TASK STATEMENT:
An exact transcription of all the entries below is required.

DATA PROVIDED:
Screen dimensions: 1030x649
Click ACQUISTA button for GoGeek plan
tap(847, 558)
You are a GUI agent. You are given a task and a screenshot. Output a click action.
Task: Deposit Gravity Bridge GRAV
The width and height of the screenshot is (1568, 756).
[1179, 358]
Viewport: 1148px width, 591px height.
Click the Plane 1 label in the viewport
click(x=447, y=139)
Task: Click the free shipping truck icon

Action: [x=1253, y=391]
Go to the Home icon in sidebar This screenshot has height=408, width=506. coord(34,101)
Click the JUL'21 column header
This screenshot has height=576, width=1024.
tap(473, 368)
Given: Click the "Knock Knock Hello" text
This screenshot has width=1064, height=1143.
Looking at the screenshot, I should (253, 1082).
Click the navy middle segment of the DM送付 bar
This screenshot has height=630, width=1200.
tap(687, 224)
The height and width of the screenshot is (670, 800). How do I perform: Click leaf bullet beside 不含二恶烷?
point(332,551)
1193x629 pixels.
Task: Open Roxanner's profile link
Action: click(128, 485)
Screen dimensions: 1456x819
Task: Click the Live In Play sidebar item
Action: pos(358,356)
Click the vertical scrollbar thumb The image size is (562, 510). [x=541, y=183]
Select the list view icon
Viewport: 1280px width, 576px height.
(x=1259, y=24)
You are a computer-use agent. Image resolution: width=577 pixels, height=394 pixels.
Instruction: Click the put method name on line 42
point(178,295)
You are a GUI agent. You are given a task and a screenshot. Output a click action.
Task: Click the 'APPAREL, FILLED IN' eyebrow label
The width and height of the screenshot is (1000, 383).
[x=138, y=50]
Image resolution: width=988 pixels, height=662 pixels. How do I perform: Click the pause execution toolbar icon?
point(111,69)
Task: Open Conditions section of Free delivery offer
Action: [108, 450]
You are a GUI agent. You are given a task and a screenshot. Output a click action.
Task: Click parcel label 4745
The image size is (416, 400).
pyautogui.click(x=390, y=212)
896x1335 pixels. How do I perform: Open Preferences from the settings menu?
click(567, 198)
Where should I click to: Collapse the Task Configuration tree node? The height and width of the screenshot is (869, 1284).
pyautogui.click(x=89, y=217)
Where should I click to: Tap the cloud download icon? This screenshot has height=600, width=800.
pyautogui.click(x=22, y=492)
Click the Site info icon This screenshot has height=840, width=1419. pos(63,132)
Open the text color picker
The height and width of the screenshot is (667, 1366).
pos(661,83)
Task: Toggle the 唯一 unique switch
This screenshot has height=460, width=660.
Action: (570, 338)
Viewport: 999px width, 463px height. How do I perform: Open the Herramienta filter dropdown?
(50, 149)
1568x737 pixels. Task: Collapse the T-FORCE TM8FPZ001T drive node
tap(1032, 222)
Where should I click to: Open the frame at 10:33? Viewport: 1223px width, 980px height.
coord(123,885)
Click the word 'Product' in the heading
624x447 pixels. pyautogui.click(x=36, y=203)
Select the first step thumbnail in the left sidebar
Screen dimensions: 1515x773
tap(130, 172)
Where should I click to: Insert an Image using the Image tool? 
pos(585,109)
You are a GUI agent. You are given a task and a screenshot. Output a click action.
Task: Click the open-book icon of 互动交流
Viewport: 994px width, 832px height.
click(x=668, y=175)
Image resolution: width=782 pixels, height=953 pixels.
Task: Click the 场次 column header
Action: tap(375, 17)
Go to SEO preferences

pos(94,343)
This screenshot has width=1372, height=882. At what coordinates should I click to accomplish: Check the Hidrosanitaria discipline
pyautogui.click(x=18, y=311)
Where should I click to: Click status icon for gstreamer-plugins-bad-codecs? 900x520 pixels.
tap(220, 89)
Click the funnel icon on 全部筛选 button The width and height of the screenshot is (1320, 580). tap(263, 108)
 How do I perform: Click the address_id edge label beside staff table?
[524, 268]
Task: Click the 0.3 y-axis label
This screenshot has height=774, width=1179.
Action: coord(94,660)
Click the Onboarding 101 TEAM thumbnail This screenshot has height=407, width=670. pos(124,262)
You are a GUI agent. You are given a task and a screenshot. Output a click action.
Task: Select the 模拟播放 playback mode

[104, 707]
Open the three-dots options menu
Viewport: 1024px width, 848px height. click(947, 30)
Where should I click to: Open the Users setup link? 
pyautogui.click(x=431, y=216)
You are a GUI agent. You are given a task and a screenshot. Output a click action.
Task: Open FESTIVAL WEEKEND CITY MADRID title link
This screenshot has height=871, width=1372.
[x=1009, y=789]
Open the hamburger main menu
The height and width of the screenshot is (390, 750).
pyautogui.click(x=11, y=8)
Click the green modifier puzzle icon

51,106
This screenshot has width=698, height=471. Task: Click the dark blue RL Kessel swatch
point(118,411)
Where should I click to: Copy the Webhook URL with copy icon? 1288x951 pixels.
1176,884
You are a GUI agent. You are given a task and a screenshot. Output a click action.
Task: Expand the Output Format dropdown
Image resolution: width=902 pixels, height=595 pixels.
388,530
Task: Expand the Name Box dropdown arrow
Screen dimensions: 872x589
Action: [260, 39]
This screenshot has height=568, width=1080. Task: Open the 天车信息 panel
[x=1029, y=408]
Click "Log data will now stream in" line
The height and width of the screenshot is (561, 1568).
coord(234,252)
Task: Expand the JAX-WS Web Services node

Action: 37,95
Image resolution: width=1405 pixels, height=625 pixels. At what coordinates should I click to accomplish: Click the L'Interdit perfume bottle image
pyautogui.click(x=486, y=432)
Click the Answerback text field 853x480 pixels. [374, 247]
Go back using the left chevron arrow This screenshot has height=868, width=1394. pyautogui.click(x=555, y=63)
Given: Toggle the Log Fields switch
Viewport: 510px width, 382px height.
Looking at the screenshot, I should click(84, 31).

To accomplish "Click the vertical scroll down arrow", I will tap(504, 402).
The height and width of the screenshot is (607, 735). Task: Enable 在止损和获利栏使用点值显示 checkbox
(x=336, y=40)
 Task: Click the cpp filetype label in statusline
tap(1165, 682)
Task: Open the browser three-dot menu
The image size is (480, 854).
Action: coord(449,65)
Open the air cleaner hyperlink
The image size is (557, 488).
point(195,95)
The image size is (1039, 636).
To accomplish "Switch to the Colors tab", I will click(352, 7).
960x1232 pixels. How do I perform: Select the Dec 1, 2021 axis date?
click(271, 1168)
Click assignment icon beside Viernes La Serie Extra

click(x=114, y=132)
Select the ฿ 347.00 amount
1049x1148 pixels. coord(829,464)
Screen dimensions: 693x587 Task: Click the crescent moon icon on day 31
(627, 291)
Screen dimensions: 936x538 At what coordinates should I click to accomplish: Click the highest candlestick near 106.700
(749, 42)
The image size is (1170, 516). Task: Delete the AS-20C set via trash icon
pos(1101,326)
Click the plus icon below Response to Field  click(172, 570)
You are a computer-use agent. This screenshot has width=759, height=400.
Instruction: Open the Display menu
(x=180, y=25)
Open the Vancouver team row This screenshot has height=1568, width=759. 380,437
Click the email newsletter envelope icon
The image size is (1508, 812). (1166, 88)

PROBLEM SOLUTION:
Screen dimensions: 1030x649
Click ACQUISTA button for GoGeek plan
tap(847, 558)
You are a GUI agent. You are given a task and a screenshot. Output a click action.
Task: Deposit Gravity Bridge GRAV
The width and height of the screenshot is (1568, 756).
[1179, 358]
Viewport: 1148px width, 591px height.
Click the Plane 1 label in the viewport
click(x=447, y=139)
Task: Click the free shipping truck icon

Action: [x=1253, y=391]
Go to the Home icon in sidebar This screenshot has height=408, width=506. coord(34,101)
Click the JUL'21 column header
This screenshot has height=576, width=1024.
tap(473, 368)
Given: Click the "Knock Knock Hello" text
This screenshot has width=1064, height=1143.
Looking at the screenshot, I should (253, 1082).
Click the navy middle segment of the DM送付 bar
This screenshot has height=630, width=1200.
tap(687, 224)
The height and width of the screenshot is (670, 800). How do I perform: Click leaf bullet beside 不含二恶烷?
point(332,551)
1193x629 pixels.
Task: Open Roxanner's profile link
Action: click(128, 485)
Screen dimensions: 1456x819
Task: Click the Live In Play sidebar item
Action: pos(358,356)
Click the vertical scrollbar thumb The image size is (562, 510). [x=541, y=183]
Select the list view icon
Viewport: 1280px width, 576px height.
(x=1259, y=24)
You are a computer-use agent. Image resolution: width=577 pixels, height=394 pixels.
Instruction: Click the put method name on line 42
point(178,295)
You are a GUI agent. You are given a task and a screenshot. Output a click action.
Task: Click the 'APPAREL, FILLED IN' eyebrow label
The width and height of the screenshot is (1000, 383).
[x=138, y=50]
Image resolution: width=988 pixels, height=662 pixels. How do I perform: Click the pause execution toolbar icon?
point(111,69)
Task: Open Conditions section of Free delivery offer
Action: [108, 450]
You are a GUI agent. You are given a task and a screenshot. Output a click action.
Task: Click parcel label 4745
The image size is (416, 400).
pyautogui.click(x=390, y=212)
896x1335 pixels. How do I perform: Open Preferences from the settings menu?
click(567, 198)
Where should I click to: Collapse the Task Configuration tree node? The height and width of the screenshot is (869, 1284).
pyautogui.click(x=89, y=217)
Where should I click to: Tap the cloud download icon? This screenshot has height=600, width=800.
pyautogui.click(x=22, y=492)
Click the Site info icon This screenshot has height=840, width=1419. pos(63,132)
Open the text color picker
The height and width of the screenshot is (667, 1366).
pos(661,83)
Task: Toggle the 唯一 unique switch
This screenshot has height=460, width=660.
Action: (570, 338)
Viewport: 999px width, 463px height. How do I perform: Open the Herramienta filter dropdown?
(50, 149)
1568x737 pixels. Task: Collapse the T-FORCE TM8FPZ001T drive node
tap(1032, 222)
Where should I click to: Open the frame at 10:33? Viewport: 1223px width, 980px height.
coord(123,885)
Click the word 'Product' in the heading
624x447 pixels. pyautogui.click(x=36, y=203)
Select the first step thumbnail in the left sidebar
Screen dimensions: 1515x773
tap(130, 172)
Where should I click to: Insert an Image using the Image tool? 
pos(585,109)
You are a GUI agent. You are given a task and a screenshot. Output a click action.
Task: Click the open-book icon of 互动交流
Viewport: 994px width, 832px height.
click(x=668, y=175)
Image resolution: width=782 pixels, height=953 pixels.
Task: Click the 场次 column header
Action: tap(375, 17)
Go to SEO preferences

pos(94,343)
This screenshot has width=1372, height=882. At what coordinates should I click to accomplish: Check the Hidrosanitaria discipline
pyautogui.click(x=18, y=311)
Where should I click to: Click status icon for gstreamer-plugins-bad-codecs? 900x520 pixels.
tap(220, 89)
Click the funnel icon on 全部筛选 button The width and height of the screenshot is (1320, 580). tap(263, 108)
 How do I perform: Click the address_id edge label beside staff table?
[524, 268]
Task: Click the 0.3 y-axis label
This screenshot has height=774, width=1179.
Action: coord(94,660)
Click the Onboarding 101 TEAM thumbnail This screenshot has height=407, width=670. pos(124,262)
You are a GUI agent. You are given a task and a screenshot. Output a click action.
Task: Select the 模拟播放 playback mode

[104, 707]
Open the three-dots options menu
Viewport: 1024px width, 848px height. click(947, 30)
Where should I click to: Open the Users setup link? 
pyautogui.click(x=431, y=216)
You are a GUI agent. You are given a task and a screenshot. Output a click action.
Task: Open FESTIVAL WEEKEND CITY MADRID title link
This screenshot has height=871, width=1372.
[x=1009, y=789]
Open the hamburger main menu
The height and width of the screenshot is (390, 750).
pyautogui.click(x=11, y=8)
Click the green modifier puzzle icon

51,106
This screenshot has width=698, height=471. Task: Click the dark blue RL Kessel swatch
point(118,411)
Where should I click to: Copy the Webhook URL with copy icon? 1288x951 pixels.
1176,884
You are a GUI agent. You are given a task and a screenshot. Output a click action.
Task: Expand the Output Format dropdown
Image resolution: width=902 pixels, height=595 pixels.
388,530
Task: Expand the Name Box dropdown arrow
Screen dimensions: 872x589
Action: [260, 39]
This screenshot has height=568, width=1080. Task: Open the 天车信息 panel
[x=1029, y=408]
Click "Log data will now stream in" line
The height and width of the screenshot is (561, 1568).
coord(234,252)
Task: Expand the JAX-WS Web Services node

Action: 37,95
Image resolution: width=1405 pixels, height=625 pixels. At what coordinates should I click to accomplish: Click the L'Interdit perfume bottle image
pyautogui.click(x=486, y=432)
Click the Answerback text field 853x480 pixels. [374, 247]
Go back using the left chevron arrow This screenshot has height=868, width=1394. pyautogui.click(x=555, y=63)
Given: Toggle the Log Fields switch
Viewport: 510px width, 382px height.
Looking at the screenshot, I should click(84, 31).

To accomplish "Click the vertical scroll down arrow", I will tap(504, 402).
The height and width of the screenshot is (607, 735). Task: Enable 在止损和获利栏使用点值显示 checkbox
(x=336, y=40)
 Task: Click the cpp filetype label in statusline
tap(1165, 682)
Task: Open the browser three-dot menu
The image size is (480, 854).
Action: coord(449,65)
Open the air cleaner hyperlink
The image size is (557, 488).
point(195,95)
The image size is (1039, 636).
To accomplish "Switch to the Colors tab", I will click(352, 7).
960x1232 pixels. How do I perform: Select the Dec 1, 2021 axis date?
click(271, 1168)
Click assignment icon beside Viernes La Serie Extra

click(x=114, y=132)
Select the ฿ 347.00 amount
1049x1148 pixels. coord(829,464)
Screen dimensions: 693x587 Task: Click the crescent moon icon on day 31
(627, 291)
Screen dimensions: 936x538 At what coordinates should I click to accomplish: Click the highest candlestick near 106.700
(749, 42)
The image size is (1170, 516). Task: Delete the AS-20C set via trash icon
pos(1101,326)
Click the plus icon below Response to Field  click(172, 570)
You are a computer-use agent. This screenshot has width=759, height=400.
Instruction: Open the Display menu
(x=180, y=25)
Open the Vancouver team row This screenshot has height=1568, width=759. 380,437
Click the email newsletter envelope icon
The image size is (1508, 812). (1166, 88)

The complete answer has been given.